> [INSTRUCTION]:
Output the data from the line containing "Identify the location" up to and including the line containing "(105, 308).", reproduced character for character and with nothing else.

> [SOURCE DATA]:

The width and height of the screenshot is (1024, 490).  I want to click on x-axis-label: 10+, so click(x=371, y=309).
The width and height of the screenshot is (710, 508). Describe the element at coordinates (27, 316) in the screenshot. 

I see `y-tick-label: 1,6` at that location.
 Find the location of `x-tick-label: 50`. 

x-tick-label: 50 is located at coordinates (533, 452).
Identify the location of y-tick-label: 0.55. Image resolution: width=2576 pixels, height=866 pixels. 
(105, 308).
==
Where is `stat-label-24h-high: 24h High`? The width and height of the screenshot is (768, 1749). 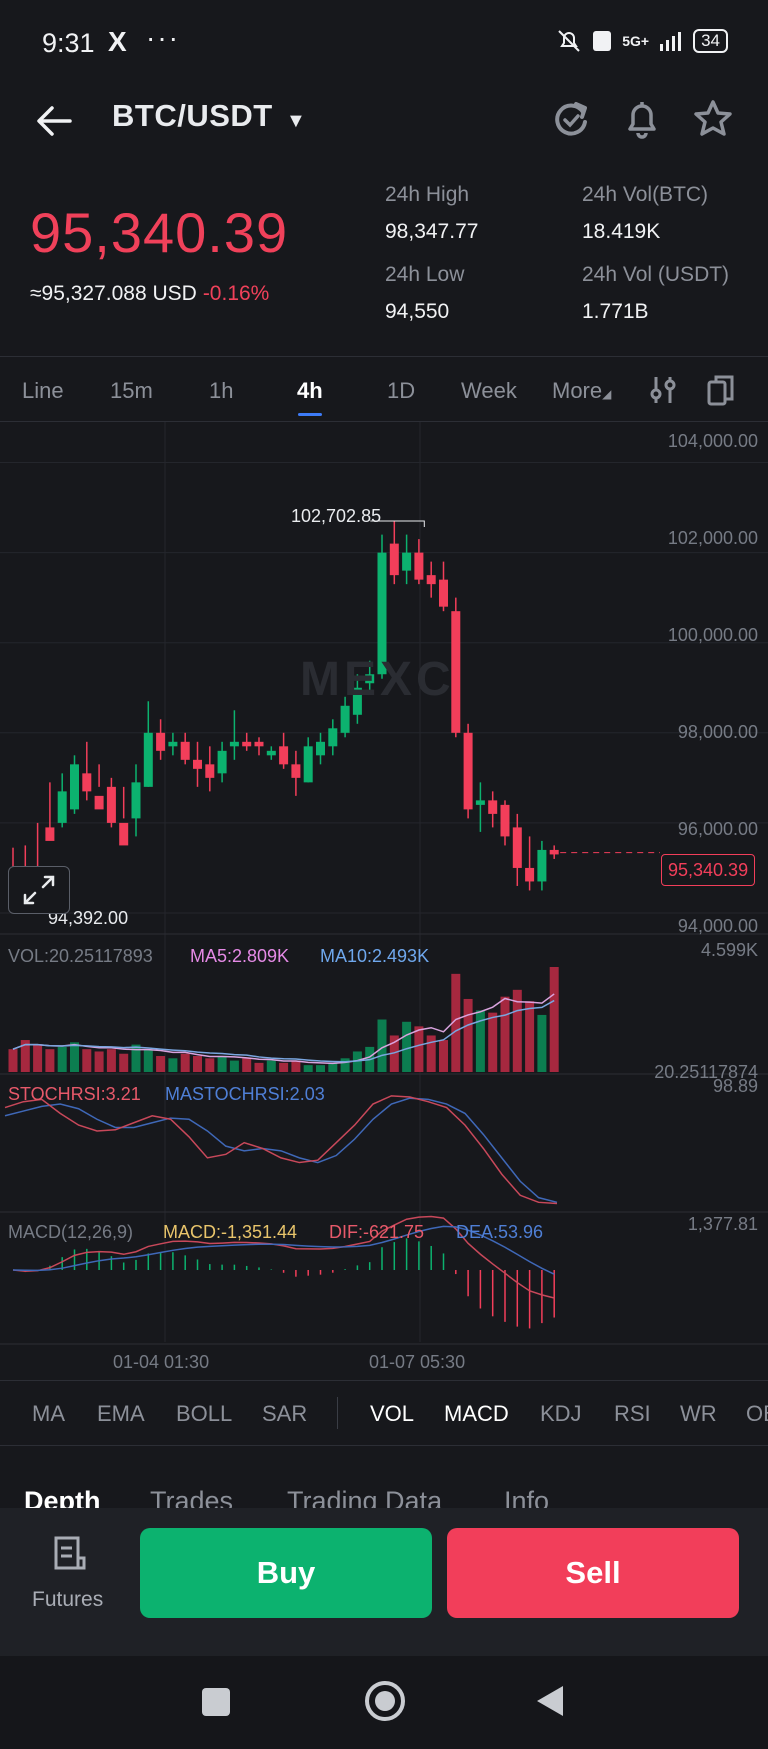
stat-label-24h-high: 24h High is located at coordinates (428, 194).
---
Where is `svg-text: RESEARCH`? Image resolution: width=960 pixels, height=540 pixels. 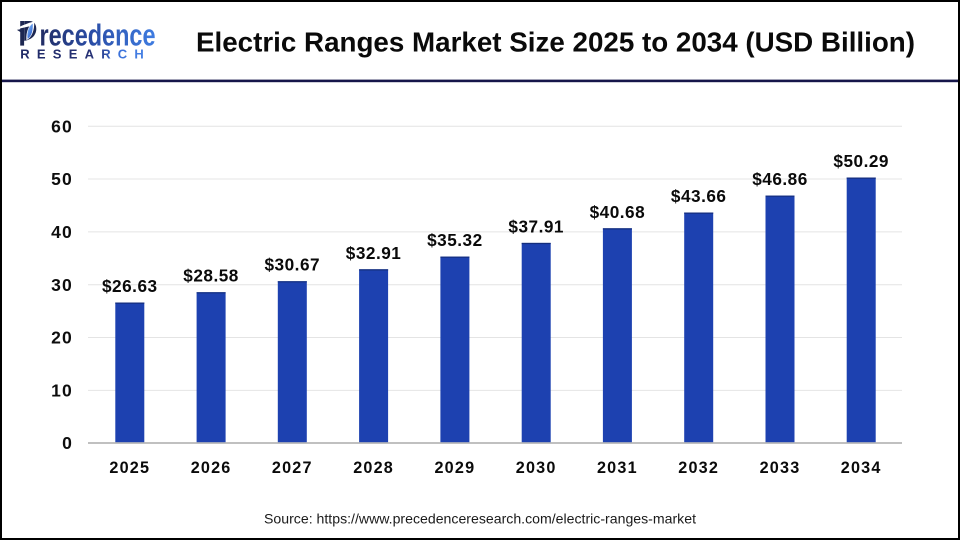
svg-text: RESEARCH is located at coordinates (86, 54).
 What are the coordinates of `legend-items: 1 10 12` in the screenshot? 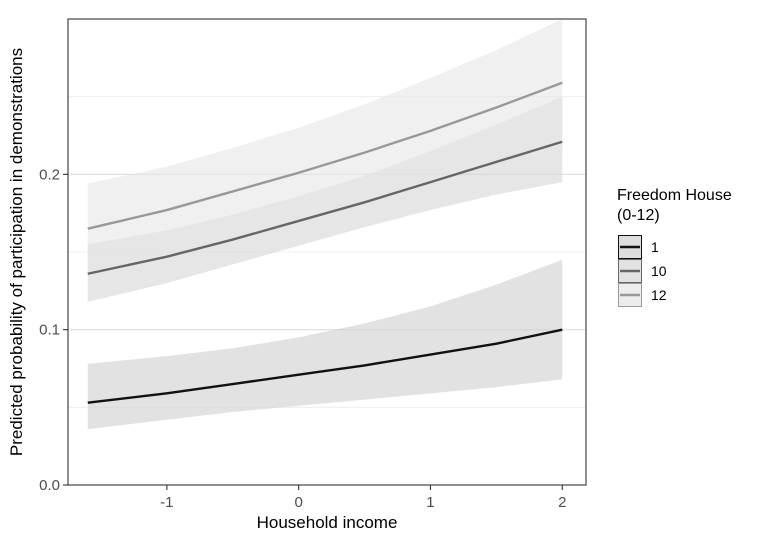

> [WORKED SOLUTION]:
Identify the location of y-tick-label: 0.55. Image resolution: width=2576 pixels, height=866 pixels. 
(105, 308).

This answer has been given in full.